Napisał pan też dość głośną książkę o reprezentacji Holandii, w której grał Cruyff, i mistrzostwach świata w 1974 roku. Pewnie wiele razy słyszał pan to pytanie, ale zadam je też ja – dlaczego Holandia w tamtym turnieju w Niemczech nie sięgnęła po mistrzostwo świata?

Pamiętam do dziś, że finał z Niemcami rozgrywany był 7 lipca 1974 roku. Ta data to narodowa trauma. Ja miałem wtedy 17 lat. Wszyscy oczekiwali, że Holandia wygra w finale. Nawet Niemcy zdawali sobie sprawę przed meczem, że przeciwnik może okazać się za silny, bo grał futbol totalny. Niestety, Holandia w meczu o złoto nie zaprezentowała się nawet w połowie tak dobrze, jak w poprzednich meczach.

Dla naszej reprezentacji to był pierwszy występ w mundialu od zakończenia II wojny światowej i przebywanie przez miesiąc poza domem było dla piłkarzy nowym doświadczeniem. Niektórzy tęsknili za swoimi bliskimi.

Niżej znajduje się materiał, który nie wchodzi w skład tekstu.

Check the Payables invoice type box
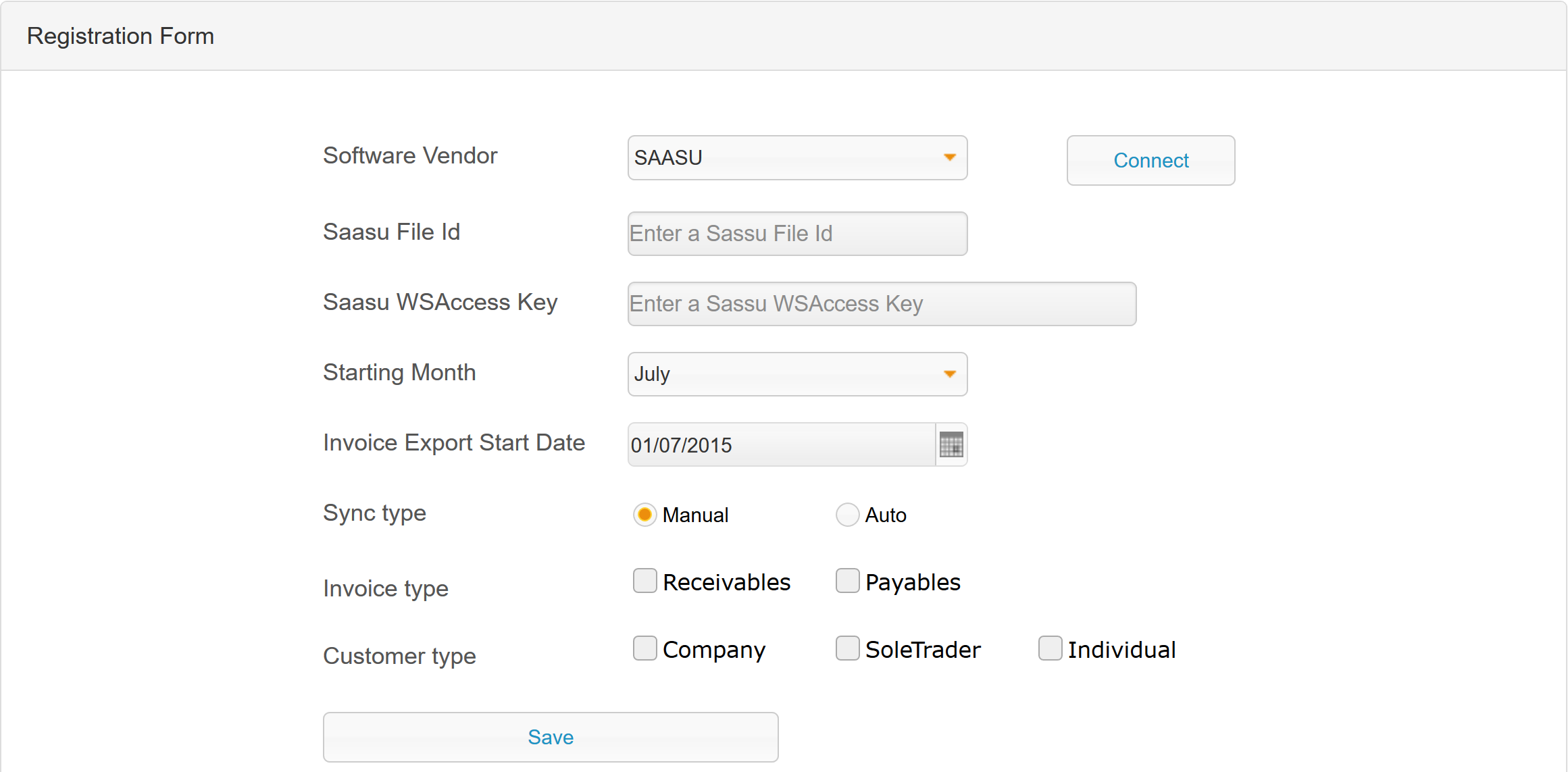pyautogui.click(x=847, y=581)
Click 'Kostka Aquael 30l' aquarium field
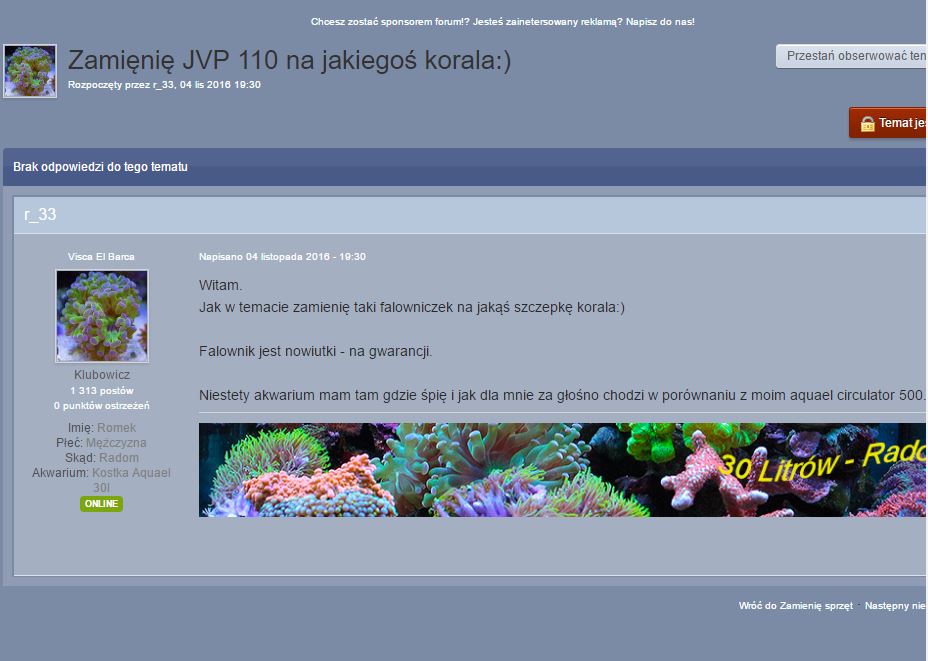Image resolution: width=928 pixels, height=661 pixels. tap(130, 473)
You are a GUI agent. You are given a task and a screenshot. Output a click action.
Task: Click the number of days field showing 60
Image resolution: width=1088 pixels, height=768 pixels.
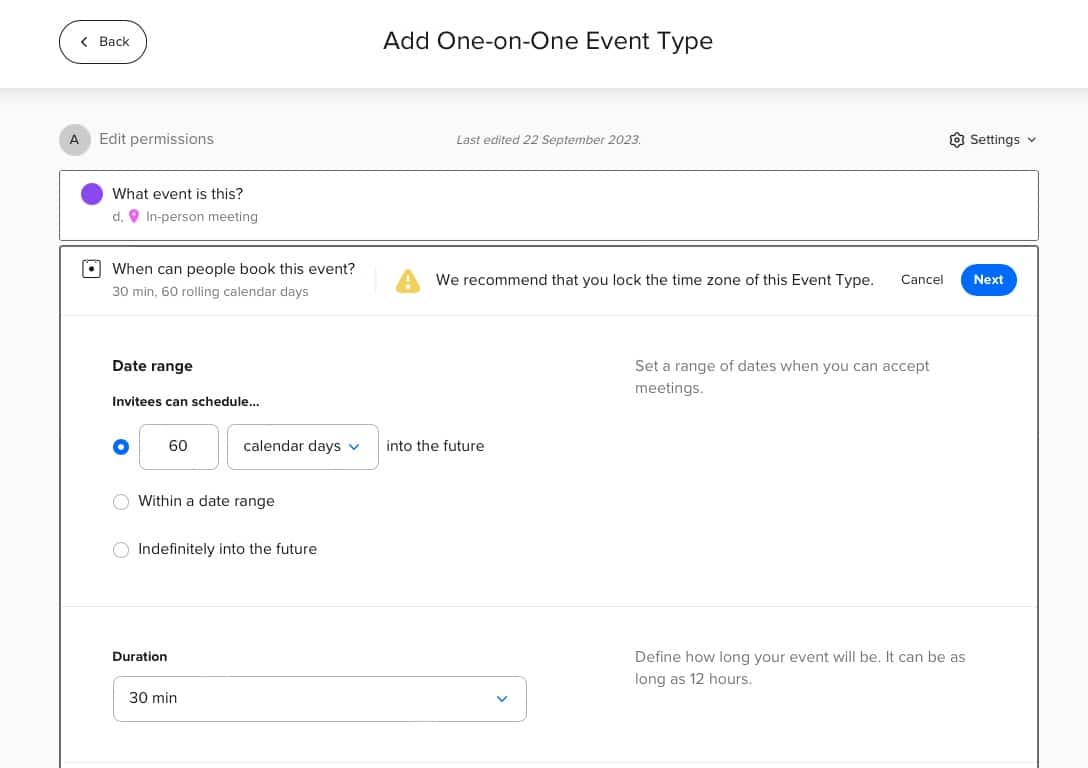[x=178, y=447]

Kolejna kwestia – po ograniu Brazylii 2:0, w świetnym stylu, w drużynie pojawiło się przekonanie w stylu: „Skoro pokonaliśmy dość pewnie aktualnych mistrzów świata, to jesteśmy najlepsi”. Dlatego w finale trochę zabrakło mobilizacji i agresji.

A do tego wszystkiego doszedł jeszcze głośny incydent na basenie. Po jednej z imprez, jeszcze przed meczem z Brazylią, pojawiły się tam nagie kobiety i w „Bildzie” ukazał się artykuł o tym, jak miały się bawić w towarzystwie kilku holenderskich piłkarzy, w tym Cruyffa. Wiadomość szybko dotarła do żon zawodników. Danny, małżonka Johana, była wtedy w Barcelonie z ich trójką dzieci. Wściekła się na męża, wydzwaniała do niego i mówiła: „Co wy zrobiliście? To nie do zaakceptowania! Chcę rozwodu!”. Cruyff był bardzo rodzinnym człowiekiem i bał się o swoje małżeństwo. Nawet przed południem, w dniu wielkiego finału, nie mógł przestać o tym wszystkim myśleć. Był przemęczony, ta sprawa ciągle siedziała mu w głowie. Niby był na boisku, ale tak naprawdę na nim nie był. Zagrał bardzo przeciętnie.

Holandia to według pana najlepszy zespół w historii, który nie dał rady sięgnąć po mistrzostwo świata?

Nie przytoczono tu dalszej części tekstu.